A chronicle of death foretold (with apologies to Gabriel García Márquez)
Friday, February 9th, 2007This has been a week of deaths. Internationally, of course, former Playboy playmate and pop culture icon Anna Nicole Smith collapsed and died in her Florida hotel. In Spain, the news that graced all dailies yesterday was the apparent suicide of Érika Ortiz Rocasolano, the younger sister of Crown Princess Letizia.
In my dorm, death came to a loved one of one of the staff members and everyone — from the dorm manager to the beadles — were visibly shocked. And in Amsterdam where I stayed for three days, I was moved to tears by Vincent Van Gogh’s last painting after associating the image with a fragment of his letter sent to his brother Theo.
Death has really been the great equalizer. No matter how rich we are, or how successful we have become, we are all bound to die one day. It’s hard to accept it no matter what anybody says, especially since death at its very core is a separation, a going-away, an occasion to say farewell.

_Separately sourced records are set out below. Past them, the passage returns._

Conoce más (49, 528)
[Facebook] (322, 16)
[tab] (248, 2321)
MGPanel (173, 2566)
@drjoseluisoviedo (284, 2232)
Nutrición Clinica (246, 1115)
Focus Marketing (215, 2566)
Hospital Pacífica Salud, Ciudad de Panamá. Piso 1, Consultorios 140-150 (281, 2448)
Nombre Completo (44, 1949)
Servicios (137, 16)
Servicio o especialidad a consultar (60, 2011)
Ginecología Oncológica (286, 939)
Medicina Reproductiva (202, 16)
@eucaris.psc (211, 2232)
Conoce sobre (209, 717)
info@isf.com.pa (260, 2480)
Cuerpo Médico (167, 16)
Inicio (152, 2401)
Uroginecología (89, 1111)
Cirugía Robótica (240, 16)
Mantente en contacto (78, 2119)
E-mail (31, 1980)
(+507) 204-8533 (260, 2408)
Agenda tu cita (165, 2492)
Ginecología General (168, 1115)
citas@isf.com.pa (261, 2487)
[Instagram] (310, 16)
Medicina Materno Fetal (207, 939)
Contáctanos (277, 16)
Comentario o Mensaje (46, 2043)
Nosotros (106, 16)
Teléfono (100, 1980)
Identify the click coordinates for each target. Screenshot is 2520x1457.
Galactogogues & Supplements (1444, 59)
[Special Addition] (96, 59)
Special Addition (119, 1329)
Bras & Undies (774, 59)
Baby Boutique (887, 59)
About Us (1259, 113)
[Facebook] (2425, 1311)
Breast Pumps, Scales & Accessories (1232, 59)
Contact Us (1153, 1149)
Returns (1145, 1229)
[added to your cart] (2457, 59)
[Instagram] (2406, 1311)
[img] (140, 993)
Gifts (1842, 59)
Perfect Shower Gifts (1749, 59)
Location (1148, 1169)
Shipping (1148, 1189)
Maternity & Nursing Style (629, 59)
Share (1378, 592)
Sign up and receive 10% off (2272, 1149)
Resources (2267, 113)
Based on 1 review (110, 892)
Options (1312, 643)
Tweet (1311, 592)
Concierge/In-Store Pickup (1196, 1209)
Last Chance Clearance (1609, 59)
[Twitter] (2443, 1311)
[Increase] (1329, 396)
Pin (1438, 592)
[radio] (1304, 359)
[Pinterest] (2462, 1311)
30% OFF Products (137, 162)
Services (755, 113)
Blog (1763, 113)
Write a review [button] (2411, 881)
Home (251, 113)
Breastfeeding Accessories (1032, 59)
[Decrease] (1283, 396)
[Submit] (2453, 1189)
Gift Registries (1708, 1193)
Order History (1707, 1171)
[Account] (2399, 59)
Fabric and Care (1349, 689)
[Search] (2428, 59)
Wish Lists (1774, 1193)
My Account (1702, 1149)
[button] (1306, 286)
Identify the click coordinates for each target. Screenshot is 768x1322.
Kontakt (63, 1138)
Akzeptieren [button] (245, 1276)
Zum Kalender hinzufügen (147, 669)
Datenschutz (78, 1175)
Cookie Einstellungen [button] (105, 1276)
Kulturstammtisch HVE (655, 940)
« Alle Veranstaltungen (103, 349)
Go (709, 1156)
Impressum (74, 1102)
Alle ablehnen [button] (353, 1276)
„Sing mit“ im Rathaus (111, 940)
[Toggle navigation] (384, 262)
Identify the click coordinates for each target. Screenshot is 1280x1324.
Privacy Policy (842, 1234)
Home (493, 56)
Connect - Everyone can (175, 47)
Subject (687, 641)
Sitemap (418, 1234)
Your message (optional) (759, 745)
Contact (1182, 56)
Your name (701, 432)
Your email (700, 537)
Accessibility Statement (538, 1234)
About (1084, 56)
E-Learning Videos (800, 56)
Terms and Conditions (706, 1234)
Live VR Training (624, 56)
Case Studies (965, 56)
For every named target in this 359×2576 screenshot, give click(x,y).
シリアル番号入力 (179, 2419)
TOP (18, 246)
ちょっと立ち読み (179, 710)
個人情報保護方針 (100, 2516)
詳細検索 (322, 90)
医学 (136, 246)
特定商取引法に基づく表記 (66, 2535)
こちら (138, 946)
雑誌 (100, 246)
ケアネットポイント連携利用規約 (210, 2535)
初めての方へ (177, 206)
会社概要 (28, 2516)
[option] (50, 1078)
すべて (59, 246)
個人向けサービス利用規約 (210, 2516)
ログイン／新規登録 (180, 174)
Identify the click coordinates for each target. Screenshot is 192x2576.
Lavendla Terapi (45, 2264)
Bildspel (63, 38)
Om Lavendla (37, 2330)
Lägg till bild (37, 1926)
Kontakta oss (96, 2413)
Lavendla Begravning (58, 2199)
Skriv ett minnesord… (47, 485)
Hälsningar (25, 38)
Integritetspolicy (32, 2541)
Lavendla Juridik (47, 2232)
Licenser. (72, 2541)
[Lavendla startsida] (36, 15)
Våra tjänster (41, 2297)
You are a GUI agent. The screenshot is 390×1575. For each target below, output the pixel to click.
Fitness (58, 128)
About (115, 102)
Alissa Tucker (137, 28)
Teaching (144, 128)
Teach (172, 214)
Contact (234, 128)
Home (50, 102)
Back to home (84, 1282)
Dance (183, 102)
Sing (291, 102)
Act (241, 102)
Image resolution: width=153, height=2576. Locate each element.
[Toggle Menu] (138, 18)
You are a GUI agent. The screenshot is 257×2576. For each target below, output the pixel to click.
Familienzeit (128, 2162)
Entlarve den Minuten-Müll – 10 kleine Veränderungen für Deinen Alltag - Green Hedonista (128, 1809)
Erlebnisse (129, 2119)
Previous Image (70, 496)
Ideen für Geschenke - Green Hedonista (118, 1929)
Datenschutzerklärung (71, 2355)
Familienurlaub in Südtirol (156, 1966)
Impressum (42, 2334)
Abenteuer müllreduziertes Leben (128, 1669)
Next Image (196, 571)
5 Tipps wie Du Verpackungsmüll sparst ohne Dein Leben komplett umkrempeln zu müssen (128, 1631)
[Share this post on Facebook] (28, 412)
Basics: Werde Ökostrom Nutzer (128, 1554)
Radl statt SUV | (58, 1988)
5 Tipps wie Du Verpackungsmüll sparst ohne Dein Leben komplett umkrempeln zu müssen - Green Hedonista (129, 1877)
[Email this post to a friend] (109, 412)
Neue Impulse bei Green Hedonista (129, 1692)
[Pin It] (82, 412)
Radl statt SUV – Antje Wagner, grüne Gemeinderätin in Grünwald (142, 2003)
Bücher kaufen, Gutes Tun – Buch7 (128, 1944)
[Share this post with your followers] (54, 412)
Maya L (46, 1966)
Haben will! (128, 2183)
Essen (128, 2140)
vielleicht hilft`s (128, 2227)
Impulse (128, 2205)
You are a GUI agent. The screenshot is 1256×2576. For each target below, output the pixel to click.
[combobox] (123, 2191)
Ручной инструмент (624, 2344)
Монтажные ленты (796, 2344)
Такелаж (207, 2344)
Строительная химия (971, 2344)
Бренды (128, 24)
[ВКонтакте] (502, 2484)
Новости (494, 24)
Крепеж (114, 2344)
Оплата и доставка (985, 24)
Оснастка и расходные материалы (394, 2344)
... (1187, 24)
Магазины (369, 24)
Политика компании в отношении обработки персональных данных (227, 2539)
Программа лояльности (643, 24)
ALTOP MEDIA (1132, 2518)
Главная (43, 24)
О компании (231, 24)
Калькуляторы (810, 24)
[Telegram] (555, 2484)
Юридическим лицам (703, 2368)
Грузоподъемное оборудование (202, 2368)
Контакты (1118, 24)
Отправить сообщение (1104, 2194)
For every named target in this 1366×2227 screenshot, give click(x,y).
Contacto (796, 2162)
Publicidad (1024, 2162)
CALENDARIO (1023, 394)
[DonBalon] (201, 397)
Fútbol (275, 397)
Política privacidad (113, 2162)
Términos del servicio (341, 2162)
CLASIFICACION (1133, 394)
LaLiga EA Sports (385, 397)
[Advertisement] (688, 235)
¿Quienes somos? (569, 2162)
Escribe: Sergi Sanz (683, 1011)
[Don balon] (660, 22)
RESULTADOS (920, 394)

As a child, my first encounter with death was when our pet canary died. I sobbed for hours and no amount of chocolate milk was enough to console me. Daddy then dropped the bomb: everyone will eventually die. That didn’t help at all. I felt numb all over, then incomprehension began to sink in. For a 6-year-old, knowing that his teacher whom he admired, or his playmate who ate crayons, or the very person who revealed to him the great law of life would also have to die one day is simply just unfair.
But I remember now what an author, Alan Lightman, wrote in his book Einstein’s Dreams. He said that had everything been immortal and death, inexistent, life itself would be meaningless and futile for all of us would just live perpetually without any urgency to do good, to have new experiences, to know more people, to live life to its fullest.
It is only when an end so powerful and so unpredictable such as death comes into the picture that living acquires a tangible form. We live a life with a purpose, whatever it may be, since we know that we don’t have enough time to do all the things we want to do.
I close by remembering all those who died and the loved ones they left behind who now mourn their loss. There are many stories that perhaps would never be told, or many laughters that perhaps would never be heard, or many embraces that would never be felt.
Possibly, we from the outside would never fully comprehend the value of the relationships you shared with these people. But, in the end, the fact that we are all walking toward the same finish line is the single most moving statement that says that we, too, understand what it is to say goodbye.